The cheetah’s remarkable journey in the first year of their reintroduction in India has been marked by both setbacks and successes, and the project is on track, according to the Namibia-based Cheetah Conservation Fund.
The CCF has closely assisted Indian authorities in re-introducing cheetahs in India. CCF founder Laurie Marker has been instrumental in drafting plans for the introduction and has travelled to India several times since 2009.
“Bringing back cheetahs to India was a daring endeavour, full of challenges. We celebrated the birth of the first litter of four cubs born to one of the females from Namibia and the additional arrival of a group of 12 cheetahs from South Africa. Despite setbacks and difficulties that prompted a decision to retrieve the animals, we are leveraging these experiences to reassess strategies before the cheetahs are released once again,” Marker said in a statement.
“The project is on track, and Namibia is proud to be a part of expanding the cheetahs’ territory into India,” said Peter Katjavivi, Namibia’s Speaker of the National Assembly, and CCF’s International Patron.
While the initial year of the historic reintroduction of cheetahs in India has been marked by setbacks, the Project Cheetah team remains dedicated to its mission, the statement said.
Project Cheetah, India’s ambitious initiative to reintroduce cheetahs after their extinction in the country, marks its first anniversary on Sunday.
The initiative began on September 17 last year when Prime Minister Narendra Modi released a group of cheetahs brought from Namibia into an enclosure at Madhya Pradesh’s Kuno National Park. Since then, the project has been closely watched by conservationists and experts worldwide.
Twenty cheetahs were imported from Namibia and South Africa to Kuno in two batches – one in September last year and the second in February.
Since March, six of these adult cheetahs have died due to various reasons. In May, three of the four cubs born to a female Namibian cheetah succumbed to extreme heat. The remaining cub is being raised under human care for future wilding.

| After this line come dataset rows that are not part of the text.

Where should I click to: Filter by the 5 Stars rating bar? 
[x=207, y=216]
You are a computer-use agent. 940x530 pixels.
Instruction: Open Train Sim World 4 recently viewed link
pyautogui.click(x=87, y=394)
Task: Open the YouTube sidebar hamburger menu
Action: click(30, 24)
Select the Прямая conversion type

According to Project Cheetah head SP Yadav, one of the biggest challenges faced in the first year of managing cheetahs in India was the unexpected development of winter coats by some cheetahs during the Indian summer and monsoon, in anticipation of the African winter (June to September).
The winter coat, combined with high humidity and temperatures, caused itching, prompting the animals to scratch their necks against tree trunks or on the ground. This led to bruises and exposed skin, where flies laid their eggs, resulting in maggot infestations and, ultimately, bacterial infections and septicemia, leading to death, he told PTI.
“Once this cause was known to us, the veterinarians immediately took steps, and all animals were brought back to the bomas (enclosures) and were given preventive medicines, and now everyone is healthy. So, this is good learning for the next year cycle. And we’ll be very well-prepared next year to face this kind of situation,” the senior forest official said.
While cheetahs await re-release, the CCF has offered advice and new strategies to help ensure the successful reintegration of these majestic creatures into their natural habitat.
Despite the challenges, there have also been many positive outcomes, including the confirmation that the reintroduced cheetahs are hunting native prey species, the CCF said.
Notably, two female cheetahs, caught in the wild and having spent time in captivity in Namibia, have successfully adapted to the Indian wilderness and have been independently hunting.
“As part of the rewilding process since their release, they have shown promising signs and would be fit for release into the wild in due course following due diligence,” the CCF said.
There have been no human-wildlife conflict incidents, and the communities surrounding Kuno National Park have been incredibly accepting of having cheetahs living in such close proximity.
Cheetahs often face significant threats from other predators like hyenas and leopards, however, the presence of leopards has not deterred the cheetah’s integration back into their former range, it said.